Prisco: China is the Quantum Competition We Can’t Ignore
(Forbes) John Prisco, Security CEO and Founder of Safe Quantum Inc. warns that the United States is not winning in quantum computing–instead the US is competing for second.
In the race for quantum mastery, the risks to corporate intellectual property, personal data and mission-critical systems will only increase the longer the United States allows China to extend its lead.
Prisco compares a market;s key differentiators to the United States and Chins: people, products and processes.
People: Siphoning Off Key Talent:
China has been aggressive about finding and recruiting world-class talent, including some of America’s best and brightest.
In fact, the Chinese government has developed more than 200 recruitment programs, perhaps foremost among them the Thousand Talents Plan, launched in 2008 specifically to attract U.S. researchers and scientists.
And it’s not just American personnel going east. A recent study of AI found that among leading Chinese experts, 56% of them had studied, worked or lived in the United States.

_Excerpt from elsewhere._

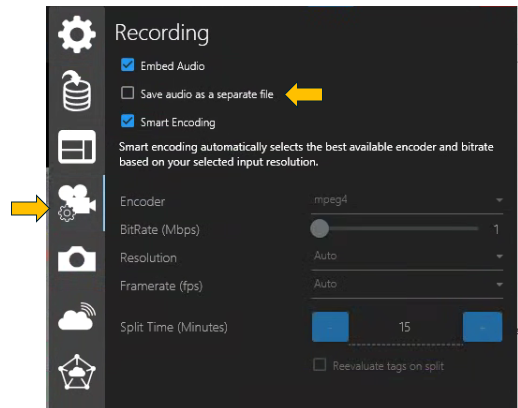
Task: Check Reevaluate tags on split option
Action: (320, 365)
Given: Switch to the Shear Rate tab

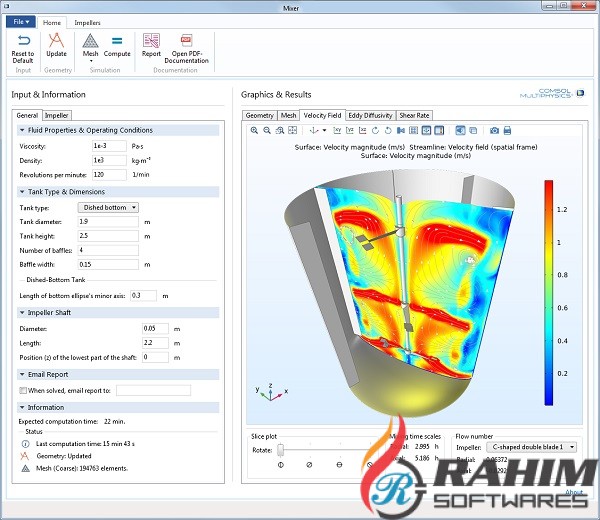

Products: Committed To Quantum Research:
The U.S. government isn’t doing itself any favors either. On one hand, the National Science Foundation and private donors have invested more than $625 million to create quantum information science research institutes nationwide, clearly seeing the value in expanding exploration of quantum technology.
Yet, the National Institute of Standards and Technology (NIST), which is focused instead on applying mathematical algorithms to quantum cryptography, has decried some quantum-based encryption solutions.

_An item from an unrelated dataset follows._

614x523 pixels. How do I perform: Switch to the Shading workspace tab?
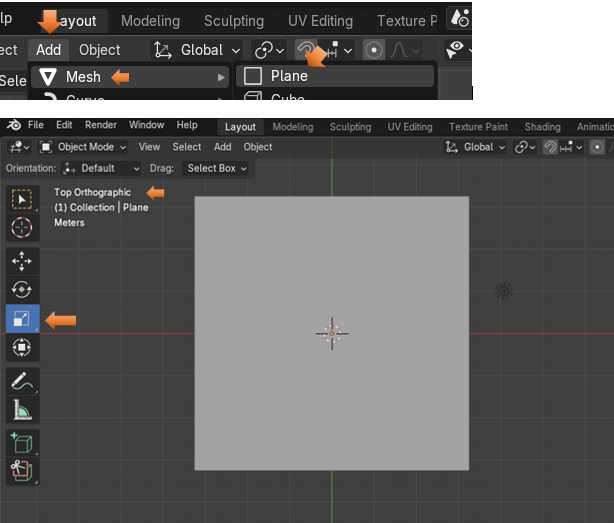pos(542,127)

This math-based approach to computer security has been the standard — before quantum computing. And a multimodal “defense in-depth” strategy always makes sense.
Processes: Bringing Quantum Solutions To Market:
China has done something remarkable over the past 10 years. Compared to U.S. filings, China has gone from a huge deficit, filing almost 33,000 fewer patents in 2010, to finally surpassing the U.S. in 2019, submitting 58,990 patent applications, compared to 57,840 for the U.S.
Specific to quantum-related patent filings, at least for now, the U.S. is maintaining the advantage. This analysis of European Union patent data shows that the U.S. overwhelmingly leads the rest of the world in converting research into possible commercial applications.
The fight isn’t over. If anything, China has proven it knows how to turn the tide.